I think 'second chances' is the story of my career journey.
Scott Crepeau

This semester, BYU College of Nursing is welcoming Professor Scott Crepeau (BS ‘17) as a new full-time faculty member.

Professor Crepeau graduated from BYU College of Nursing with his bachelor's of science in nursing. He has since gone on to work in various units and further his education.

Professor Crepeau with his family

When not at work, he loves being outdoors on backpacking trips, fly fishing, and more.

THE PATH TO NURSING

Having finished his undergraduate degree less than a decade ago, Professor Crepeau experienced a very similar nursing curriculum to current BYU students.

“I feel like I still have a window into what they're currently going through,” he explained. “The same lecture they just sat through this morning is the same lecture that I had as a student…The same assignment that I did, they're doing [now].”

Professor Crepeau hopes that this shared experience can make him a resource for current cohorts.

Professor Crepeau’s personal journey to nursing was anything but direct. Upon enrolling at BYU, Professor Crepeau originally planned on a career in accounting—he’d received exposure to finances and bookkeeping on his mission in Manaus, Brazil and felt it was the path for him.

After the introductory courses, however, he realized his skills lay elsewhere. Nursing had been suggested to him earlier in life, but it was only then that he began to consider it seriously. He recalled one memory from his youth:

“I remember that, as a teenager, my mom came in one day and said to me, ‘You should be a nurse.’” I scoffed and responded, ‘You want me to be a male nurse?’”

Any reservations he may have had about the field began to disappear once his nursing classes began. He developed an affinity for nursing in the first intro class, and he hasn’t looked back since.

“I like the hands-on aspect of [nursing], and the relationships that we build with patients,” Crepeau said. ”I’ve loved the path I’ve taken.”

His degree led him to North Carolina where he worked in the cardiothoracic ICU step-down unit at the Duke University Hospital. He later returned to Utah to work in the emergency department at the University of Utah. While there, he earned his Doctor of Nursing Practice (DNP) degree in primary care.

Between graduating with his DNP and starting at BYU, he worked in pulmonology & sleep and urgent care as a nurse practitioner. He still sees patients one day per week.

TRY, TRY, AGAIN

Professor Crepeau also hopes that his career journey can help students internalize a very important truth: life is full of second chances and new opportunities.

Professor Crepeau is a champion of fresh starts. From applying twice to BYU, changing his career focus, then applying twice before acceptance to the nursing program, his resilience and ability to move through rejection have propelled him to his role as a full-time faculty member.
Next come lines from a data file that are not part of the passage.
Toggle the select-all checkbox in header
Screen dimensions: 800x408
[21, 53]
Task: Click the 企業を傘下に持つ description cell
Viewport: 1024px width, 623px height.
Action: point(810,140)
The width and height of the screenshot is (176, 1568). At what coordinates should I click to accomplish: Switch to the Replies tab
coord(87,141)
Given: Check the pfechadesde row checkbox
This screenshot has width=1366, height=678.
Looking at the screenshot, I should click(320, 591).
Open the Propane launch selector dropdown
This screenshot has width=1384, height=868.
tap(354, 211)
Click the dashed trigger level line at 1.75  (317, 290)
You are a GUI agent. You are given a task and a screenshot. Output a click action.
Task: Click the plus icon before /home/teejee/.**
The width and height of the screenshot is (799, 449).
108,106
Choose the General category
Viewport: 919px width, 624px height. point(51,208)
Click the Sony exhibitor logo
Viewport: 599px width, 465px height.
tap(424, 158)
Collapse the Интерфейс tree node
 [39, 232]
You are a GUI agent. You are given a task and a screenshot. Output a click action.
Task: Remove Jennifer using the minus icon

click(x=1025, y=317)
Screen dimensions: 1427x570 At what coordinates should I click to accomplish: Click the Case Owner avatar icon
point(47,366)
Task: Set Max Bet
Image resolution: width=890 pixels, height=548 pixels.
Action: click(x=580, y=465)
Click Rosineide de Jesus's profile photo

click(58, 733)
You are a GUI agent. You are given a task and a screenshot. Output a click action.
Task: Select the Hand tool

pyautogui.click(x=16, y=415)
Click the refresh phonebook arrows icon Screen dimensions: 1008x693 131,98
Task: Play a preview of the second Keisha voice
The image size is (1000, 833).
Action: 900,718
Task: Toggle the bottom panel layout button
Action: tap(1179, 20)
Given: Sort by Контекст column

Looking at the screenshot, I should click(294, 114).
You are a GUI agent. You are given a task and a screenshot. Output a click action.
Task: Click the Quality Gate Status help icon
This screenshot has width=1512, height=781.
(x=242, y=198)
He hopes that his example can show students that through hard work and faith in the Lord, doors can be opened that might otherwise remain shut. In a culture of perfectionism and stress over grades, he hopes they can gain greater confidence in a bright future,

“The curse of comparison, it’s hard as a student and in every aspect of life,” he lamented. “Just because something doesn’t work out the first time, it doesn’t mean that path is closed to you.”

Professor Crepeau on a fishing trip

WHY TEACHING?

Professor Crepeau has fond memories of the professors he studied under at BYU. “Here on campus, as a student, I was just always super impressed with the faculty that were here,” he said. “A lot of them are still teaching here.”

He commented that he’d “always enjoyed teaching, [he] just never anticipated teaching.” Indeed, becoming a faculty member wasn’t on his radar until, in his words, his mind began "drifting back to BYU.”

One day during his practice, he was listening to a BYU devotional from Elder Jeffrey R. Holland’s address titled The Second Half of the Second Century of Brigham Young University.

“I just remember feeling really impressed that I should try to get into education,” Professor Crepeau remarked thoughtfully.

This semester, Professor Crepeau is teaching the NURS 471 Nursing Care of Adults in Crisis course. He will also be a leader on this year’s Global & Population Health Practicum project in Slovenia and Italy.

He noted that his door is always open for students wanting to talk.